Disused railway station in New South Wales, Australia

Carcoar railway station is a heritage-listed disused railway station on the Blayney-Demondrille line at Carcoar, in the Central West region of New South Wales, Australia. The property was added to the New South Wales State Heritage Register on 2 April 1999.

== History ==
The line to Carcoar was completed in 1888, when the station building and residence opened.

== Description ==
The heritage complex includes a type 4 station building, built in the standard roadside design, that was built in 1886–87. The brick platform face, the station gates, and the station setting, including the forecourt, cutting, and station planting, are all part of the heritage listing.

== Heritage listing ==
The station building and residence retain their built form with only minor alterations and removal of fabric.
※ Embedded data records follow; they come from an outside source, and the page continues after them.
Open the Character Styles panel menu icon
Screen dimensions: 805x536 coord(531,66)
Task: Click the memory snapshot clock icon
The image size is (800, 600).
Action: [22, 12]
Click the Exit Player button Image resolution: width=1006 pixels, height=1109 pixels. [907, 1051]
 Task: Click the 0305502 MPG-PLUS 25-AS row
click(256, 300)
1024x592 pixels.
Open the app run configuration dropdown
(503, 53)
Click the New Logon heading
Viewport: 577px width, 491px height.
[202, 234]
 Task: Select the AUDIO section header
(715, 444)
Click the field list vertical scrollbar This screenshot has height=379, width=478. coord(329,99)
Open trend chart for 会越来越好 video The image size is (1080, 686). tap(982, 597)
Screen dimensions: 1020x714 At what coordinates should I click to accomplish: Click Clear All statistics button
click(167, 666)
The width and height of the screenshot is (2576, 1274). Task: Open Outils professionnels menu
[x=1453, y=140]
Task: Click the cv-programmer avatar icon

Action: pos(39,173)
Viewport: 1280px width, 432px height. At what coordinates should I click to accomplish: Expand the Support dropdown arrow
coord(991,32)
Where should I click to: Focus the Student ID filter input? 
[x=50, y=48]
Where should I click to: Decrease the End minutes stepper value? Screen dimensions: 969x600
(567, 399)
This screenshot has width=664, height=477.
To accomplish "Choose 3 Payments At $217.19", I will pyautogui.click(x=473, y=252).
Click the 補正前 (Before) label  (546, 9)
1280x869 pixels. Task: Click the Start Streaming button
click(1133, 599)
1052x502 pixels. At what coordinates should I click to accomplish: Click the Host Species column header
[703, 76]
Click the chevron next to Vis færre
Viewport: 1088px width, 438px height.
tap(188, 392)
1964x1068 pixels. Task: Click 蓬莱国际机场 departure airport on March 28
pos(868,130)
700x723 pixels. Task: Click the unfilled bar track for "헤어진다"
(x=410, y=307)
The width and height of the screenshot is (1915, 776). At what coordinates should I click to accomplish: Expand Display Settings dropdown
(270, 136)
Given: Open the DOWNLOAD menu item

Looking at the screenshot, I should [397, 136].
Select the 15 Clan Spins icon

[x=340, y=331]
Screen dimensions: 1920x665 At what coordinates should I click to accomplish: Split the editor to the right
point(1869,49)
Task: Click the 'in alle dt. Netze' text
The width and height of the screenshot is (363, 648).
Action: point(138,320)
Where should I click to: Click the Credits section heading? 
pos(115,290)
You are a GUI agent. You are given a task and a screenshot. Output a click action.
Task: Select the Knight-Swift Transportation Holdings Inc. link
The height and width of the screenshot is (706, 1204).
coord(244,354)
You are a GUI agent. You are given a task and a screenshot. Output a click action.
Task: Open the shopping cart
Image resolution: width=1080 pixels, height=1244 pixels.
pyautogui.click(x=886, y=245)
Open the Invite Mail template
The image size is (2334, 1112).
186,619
The position of the station on the side of the hill overlooking the town gives it a high prominence and visual importance in this historic town and landscape of the area. It also demonstrates the technical achievement of railway construction in difficult locations with the use of cuttings and fill to locate station buildings. It also illustrates how the railway often dominated the landscape into which it was introduced. They form a complete Victorian station complex in excellent condition that enhances the local setting and provides a good example of a roadside station with residence located nearby. The connection with the town is an important part of the group's significance.

Carcoar railway station was listed on the New South Wales State Heritage Register on 2 April 1999, having satisfied the following criteria:

The place possesses uncommon, rare, or endangered aspects of the cultural or natural history of New South Wales.

This item is assessed as historically rare. This item is assessed as scientifically rare. This item is assessed as arch. rare. This item is assessed as socially rare.